ビジネス活動に「馳名商標」の文字を使用した

●  中国では「馳名商標」の認定と保護に係る規定があるものの、当該規定は「個別認定、受動的保護」を原則としている。即ち、中国では、認定以前の時点で、すでに「馳名商標」になっている商標は存在しない。そのため、企業は商品、商品包装または容器、広告宣伝、展覧及びその他ビジネス活動において「馳名商標」の文字を使用しないように注意する必要がある。

 4        

商標の被許諾者が法に依拠し、その名称及び商品の産地を表示していない

●  企業は商標登録者との間で商標使用許諾契約を締結し、登録商標の使用権を取得した後、法に依拠し、当該登録商標を使用する商品に企業の名称及び商品の産地を明記しなければならない。

 5        

登録商標、登録者名義、住所またはその他登録事項を独自に変更した

●  登録商標を独自に変更したとは、商標登録者が無断で登録商標の文字、図形、アルファベット、数字、3D標章、色の組み合わせ、声等の構成要素を一部変更し、または相対的位置を換えたことにより、当該登録商標に対する認識または識別に影響が生じているにもかかわらず、なおも「登録商標」であることを表示する、または登録表記を付することをいう。

●  企業は商標登録者として、名称、住所またはその他商標登録事項に変更が生じた場合、速やかに商標局に対し変更の申請を行わなければならない。登録商標を使用するにあたっては、登録商標を独自に変更するような行為(登録商標の顕著な特徴などを変更する)をしないように注意する必要がある。
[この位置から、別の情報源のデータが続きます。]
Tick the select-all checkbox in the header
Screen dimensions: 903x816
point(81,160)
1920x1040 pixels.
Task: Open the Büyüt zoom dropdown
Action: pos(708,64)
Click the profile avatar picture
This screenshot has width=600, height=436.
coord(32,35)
●  企業は商標登録者として、他人に登録商標の使用を許諾する場合、被許諾者による商標使用行為の適法性を法に依拠し監督し、被許諾者が登録商標を独自に変更することを禁じなければならない。そのための具体的措置としては、被許諾者が法に違反し、登録商標を使用した場合における違約責任を契約で明確にしておくといった方法が考えられる。

 6        

未登録商標を登録商標であるかのように見せかけて使用した

●  登録商標の有効期間内において、商標登録者は法に依拠し、商品、商品包装、容器、役務場所及び取引書類、広告宣伝、展覧及びその他ビジネス活動において、「登録商標」または登録マーク®を表示することができる。

●  中国で登録商標を取得していない企業については、前述した状況において「登録商標」または登録マーク®を使用しないようにしなければならない。中国で登録商標を取得している企業は、登録商標の有効期限に注意を払い、有効期間満了前の12ヶ月以内に、法に依拠し更新手続きを行うようにしなければならない。

 7        

団体商標、証明商標の管理義務を履行していない

●  団体商標、証明商標の登録者は、法に依拠し商標管理義務を履行しなければならない。

●  団体商標については、企業が団体商標登録者団体の構成員である場合、当該団体商標使用管理規則に定める手続きを履行してから、当該団体商標を使用することができる。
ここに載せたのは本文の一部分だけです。